### [ABOUT THIS EXERCISE]
Copy out all lines from the material that contain the string "heading".

### [INPUT MATERIAL]
■ ■ ■ ■ ■ ■ ■
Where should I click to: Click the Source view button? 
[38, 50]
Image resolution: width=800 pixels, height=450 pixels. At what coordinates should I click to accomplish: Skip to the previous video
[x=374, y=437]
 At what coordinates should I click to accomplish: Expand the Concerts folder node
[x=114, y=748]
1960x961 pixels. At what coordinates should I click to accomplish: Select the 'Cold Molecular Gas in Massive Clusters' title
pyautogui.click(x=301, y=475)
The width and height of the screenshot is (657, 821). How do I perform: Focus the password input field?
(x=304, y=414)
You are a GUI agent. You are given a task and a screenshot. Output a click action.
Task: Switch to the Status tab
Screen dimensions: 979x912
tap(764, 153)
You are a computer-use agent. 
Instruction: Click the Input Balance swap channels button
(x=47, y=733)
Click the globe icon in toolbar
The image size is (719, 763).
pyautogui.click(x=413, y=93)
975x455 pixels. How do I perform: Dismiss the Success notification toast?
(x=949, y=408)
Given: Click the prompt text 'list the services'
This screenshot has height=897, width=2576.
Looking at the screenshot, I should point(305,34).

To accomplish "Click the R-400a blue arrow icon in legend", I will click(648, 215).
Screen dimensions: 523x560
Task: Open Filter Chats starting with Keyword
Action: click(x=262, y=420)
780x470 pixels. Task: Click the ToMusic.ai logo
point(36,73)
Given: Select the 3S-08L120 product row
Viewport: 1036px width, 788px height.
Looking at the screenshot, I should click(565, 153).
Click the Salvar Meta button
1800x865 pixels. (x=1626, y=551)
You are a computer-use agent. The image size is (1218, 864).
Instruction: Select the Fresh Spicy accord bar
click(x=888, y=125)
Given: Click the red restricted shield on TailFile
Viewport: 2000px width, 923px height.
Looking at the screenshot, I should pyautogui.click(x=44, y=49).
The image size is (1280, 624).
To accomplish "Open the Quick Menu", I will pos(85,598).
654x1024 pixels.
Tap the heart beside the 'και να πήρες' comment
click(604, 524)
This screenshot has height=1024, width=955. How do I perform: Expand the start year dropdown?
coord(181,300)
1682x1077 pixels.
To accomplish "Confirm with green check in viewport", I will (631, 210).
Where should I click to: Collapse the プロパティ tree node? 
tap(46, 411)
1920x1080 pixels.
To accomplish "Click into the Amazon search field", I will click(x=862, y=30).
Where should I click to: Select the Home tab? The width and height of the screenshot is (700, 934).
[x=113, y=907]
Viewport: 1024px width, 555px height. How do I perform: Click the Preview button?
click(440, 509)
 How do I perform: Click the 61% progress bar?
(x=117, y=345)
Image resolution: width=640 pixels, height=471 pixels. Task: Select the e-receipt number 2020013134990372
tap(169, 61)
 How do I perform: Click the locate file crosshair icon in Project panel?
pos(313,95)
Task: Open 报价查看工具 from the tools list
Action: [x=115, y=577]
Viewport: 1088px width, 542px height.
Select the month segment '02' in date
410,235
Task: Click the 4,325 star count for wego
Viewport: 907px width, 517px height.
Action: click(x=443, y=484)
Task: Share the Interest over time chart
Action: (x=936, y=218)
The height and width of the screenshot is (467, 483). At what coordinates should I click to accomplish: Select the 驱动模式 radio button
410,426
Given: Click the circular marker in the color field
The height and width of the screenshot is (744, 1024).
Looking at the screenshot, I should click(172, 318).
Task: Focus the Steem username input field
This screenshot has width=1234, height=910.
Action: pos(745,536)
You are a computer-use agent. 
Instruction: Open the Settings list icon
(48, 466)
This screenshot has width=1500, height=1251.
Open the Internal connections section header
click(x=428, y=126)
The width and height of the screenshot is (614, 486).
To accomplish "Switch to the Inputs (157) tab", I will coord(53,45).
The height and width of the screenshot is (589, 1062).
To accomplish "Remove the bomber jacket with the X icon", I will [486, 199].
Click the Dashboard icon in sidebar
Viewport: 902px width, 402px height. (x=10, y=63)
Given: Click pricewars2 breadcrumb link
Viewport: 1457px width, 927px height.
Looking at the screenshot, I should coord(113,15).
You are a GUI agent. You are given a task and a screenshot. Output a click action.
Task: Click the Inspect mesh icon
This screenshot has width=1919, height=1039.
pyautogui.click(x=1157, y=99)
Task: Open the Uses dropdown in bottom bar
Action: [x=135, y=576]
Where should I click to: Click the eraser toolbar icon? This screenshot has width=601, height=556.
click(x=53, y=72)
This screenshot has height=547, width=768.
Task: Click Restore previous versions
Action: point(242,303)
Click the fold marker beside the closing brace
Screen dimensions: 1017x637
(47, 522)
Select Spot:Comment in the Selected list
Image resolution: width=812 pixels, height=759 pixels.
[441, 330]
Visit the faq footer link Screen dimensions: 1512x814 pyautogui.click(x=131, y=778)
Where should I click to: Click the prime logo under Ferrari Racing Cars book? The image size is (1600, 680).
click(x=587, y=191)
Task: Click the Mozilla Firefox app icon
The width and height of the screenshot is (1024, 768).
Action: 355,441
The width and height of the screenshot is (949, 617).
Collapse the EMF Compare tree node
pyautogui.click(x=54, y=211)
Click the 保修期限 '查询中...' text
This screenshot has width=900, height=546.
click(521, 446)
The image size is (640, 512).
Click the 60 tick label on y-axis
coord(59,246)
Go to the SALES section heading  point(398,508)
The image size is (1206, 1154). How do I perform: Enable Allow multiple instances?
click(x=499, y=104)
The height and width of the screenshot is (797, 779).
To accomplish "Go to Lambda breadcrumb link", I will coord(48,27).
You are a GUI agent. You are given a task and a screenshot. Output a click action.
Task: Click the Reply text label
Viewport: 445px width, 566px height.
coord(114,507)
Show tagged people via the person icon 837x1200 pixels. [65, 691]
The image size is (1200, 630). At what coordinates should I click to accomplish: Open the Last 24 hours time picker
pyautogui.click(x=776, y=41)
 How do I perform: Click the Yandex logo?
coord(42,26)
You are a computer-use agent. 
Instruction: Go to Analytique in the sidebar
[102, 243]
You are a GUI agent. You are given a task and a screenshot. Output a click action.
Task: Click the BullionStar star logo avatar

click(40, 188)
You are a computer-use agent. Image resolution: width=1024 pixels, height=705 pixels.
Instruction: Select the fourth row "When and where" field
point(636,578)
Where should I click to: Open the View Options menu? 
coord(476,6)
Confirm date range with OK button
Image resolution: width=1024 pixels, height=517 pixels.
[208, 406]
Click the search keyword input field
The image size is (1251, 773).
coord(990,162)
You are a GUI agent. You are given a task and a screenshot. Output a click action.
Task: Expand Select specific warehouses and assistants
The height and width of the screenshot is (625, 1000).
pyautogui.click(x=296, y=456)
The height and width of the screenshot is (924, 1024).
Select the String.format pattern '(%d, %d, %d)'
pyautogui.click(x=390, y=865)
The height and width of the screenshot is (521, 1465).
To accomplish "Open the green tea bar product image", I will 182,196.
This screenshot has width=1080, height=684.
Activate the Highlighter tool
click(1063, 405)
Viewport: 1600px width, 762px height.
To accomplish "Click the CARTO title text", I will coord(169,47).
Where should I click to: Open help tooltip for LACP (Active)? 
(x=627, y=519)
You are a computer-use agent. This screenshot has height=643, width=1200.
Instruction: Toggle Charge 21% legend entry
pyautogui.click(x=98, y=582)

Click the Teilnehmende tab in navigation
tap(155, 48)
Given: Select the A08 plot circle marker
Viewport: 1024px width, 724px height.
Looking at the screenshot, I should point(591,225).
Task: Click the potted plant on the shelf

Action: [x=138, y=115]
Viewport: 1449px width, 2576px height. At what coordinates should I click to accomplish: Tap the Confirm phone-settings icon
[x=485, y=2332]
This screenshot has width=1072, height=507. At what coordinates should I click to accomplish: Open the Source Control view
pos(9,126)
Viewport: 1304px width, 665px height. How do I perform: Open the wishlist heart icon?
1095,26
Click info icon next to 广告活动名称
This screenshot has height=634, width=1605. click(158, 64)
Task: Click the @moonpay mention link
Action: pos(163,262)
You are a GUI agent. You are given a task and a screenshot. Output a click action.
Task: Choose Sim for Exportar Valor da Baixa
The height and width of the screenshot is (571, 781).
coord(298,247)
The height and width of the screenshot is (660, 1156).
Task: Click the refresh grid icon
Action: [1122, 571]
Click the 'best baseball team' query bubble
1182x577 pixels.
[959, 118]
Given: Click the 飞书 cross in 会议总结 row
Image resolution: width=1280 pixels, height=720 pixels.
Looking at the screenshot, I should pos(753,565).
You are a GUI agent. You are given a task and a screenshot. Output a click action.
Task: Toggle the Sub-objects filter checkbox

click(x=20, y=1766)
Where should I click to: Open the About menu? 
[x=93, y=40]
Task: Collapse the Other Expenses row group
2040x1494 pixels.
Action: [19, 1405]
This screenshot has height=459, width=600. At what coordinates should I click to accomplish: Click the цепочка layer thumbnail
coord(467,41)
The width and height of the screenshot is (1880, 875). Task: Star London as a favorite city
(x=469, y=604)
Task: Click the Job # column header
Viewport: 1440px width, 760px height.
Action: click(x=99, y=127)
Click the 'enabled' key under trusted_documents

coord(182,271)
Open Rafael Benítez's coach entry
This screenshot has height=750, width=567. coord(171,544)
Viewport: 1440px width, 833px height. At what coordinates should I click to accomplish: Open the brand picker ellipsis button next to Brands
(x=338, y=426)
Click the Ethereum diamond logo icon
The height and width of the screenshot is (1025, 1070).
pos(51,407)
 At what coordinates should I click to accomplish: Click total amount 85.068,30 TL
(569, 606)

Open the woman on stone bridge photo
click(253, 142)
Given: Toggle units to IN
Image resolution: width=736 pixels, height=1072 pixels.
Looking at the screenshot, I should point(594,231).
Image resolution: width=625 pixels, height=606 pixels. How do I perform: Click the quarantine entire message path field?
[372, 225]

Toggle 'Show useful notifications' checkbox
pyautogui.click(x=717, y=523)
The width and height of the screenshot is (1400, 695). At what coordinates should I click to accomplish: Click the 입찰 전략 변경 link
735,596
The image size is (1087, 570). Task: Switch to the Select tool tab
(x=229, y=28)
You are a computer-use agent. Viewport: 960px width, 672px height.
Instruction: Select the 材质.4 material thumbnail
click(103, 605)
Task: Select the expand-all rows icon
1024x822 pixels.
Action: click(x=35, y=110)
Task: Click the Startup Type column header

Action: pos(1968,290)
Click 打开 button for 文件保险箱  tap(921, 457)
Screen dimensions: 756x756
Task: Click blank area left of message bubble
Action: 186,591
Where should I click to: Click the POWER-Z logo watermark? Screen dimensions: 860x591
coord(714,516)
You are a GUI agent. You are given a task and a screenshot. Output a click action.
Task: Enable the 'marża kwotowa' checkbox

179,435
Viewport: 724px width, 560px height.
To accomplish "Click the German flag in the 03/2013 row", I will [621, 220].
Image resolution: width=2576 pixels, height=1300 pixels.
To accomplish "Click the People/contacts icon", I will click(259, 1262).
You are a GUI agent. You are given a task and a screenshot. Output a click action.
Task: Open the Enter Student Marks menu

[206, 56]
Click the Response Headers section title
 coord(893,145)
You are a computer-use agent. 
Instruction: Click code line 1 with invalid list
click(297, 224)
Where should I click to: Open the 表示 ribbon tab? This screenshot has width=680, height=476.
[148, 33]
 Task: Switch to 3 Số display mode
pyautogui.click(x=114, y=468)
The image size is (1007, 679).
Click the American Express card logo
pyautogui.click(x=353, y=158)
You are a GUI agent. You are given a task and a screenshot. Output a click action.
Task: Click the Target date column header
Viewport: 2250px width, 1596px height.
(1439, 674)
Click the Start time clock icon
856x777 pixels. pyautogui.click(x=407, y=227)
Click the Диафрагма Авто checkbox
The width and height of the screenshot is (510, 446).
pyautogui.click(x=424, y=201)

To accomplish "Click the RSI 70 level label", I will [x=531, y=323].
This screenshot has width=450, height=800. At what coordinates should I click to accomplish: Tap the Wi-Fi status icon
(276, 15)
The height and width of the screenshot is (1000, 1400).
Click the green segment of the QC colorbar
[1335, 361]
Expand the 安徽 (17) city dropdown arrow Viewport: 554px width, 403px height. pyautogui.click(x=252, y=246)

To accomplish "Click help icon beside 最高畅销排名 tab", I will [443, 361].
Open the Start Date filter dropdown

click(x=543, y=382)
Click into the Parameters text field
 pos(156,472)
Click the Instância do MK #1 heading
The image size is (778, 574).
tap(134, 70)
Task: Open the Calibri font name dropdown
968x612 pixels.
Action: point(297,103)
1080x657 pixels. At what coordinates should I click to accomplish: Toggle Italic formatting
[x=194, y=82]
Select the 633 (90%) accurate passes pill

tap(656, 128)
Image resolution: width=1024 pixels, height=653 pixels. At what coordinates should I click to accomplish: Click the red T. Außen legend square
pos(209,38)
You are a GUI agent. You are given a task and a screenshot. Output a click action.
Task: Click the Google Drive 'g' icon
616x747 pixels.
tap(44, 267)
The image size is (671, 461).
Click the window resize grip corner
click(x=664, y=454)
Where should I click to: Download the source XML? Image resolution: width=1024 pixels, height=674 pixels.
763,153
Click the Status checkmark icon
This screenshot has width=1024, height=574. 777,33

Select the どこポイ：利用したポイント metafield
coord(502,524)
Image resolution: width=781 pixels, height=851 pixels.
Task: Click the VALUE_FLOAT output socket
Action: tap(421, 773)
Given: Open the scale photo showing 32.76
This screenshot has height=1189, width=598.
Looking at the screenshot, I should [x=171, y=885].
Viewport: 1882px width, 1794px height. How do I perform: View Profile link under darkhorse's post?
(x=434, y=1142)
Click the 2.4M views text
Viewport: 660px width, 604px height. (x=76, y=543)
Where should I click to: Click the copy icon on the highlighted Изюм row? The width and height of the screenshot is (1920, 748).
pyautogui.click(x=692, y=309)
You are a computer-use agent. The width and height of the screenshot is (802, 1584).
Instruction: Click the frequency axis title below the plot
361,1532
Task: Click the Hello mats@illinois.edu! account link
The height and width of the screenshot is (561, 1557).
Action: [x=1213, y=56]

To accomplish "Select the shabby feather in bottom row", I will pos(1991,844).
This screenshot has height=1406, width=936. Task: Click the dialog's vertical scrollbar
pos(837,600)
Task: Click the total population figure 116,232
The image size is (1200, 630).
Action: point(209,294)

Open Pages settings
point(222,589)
■ ■ ■ ■ ■ ■ ■
### [THE ANSWER]
Go to the SALES section heading  point(398,508)
Click the Instância do MK #1 heading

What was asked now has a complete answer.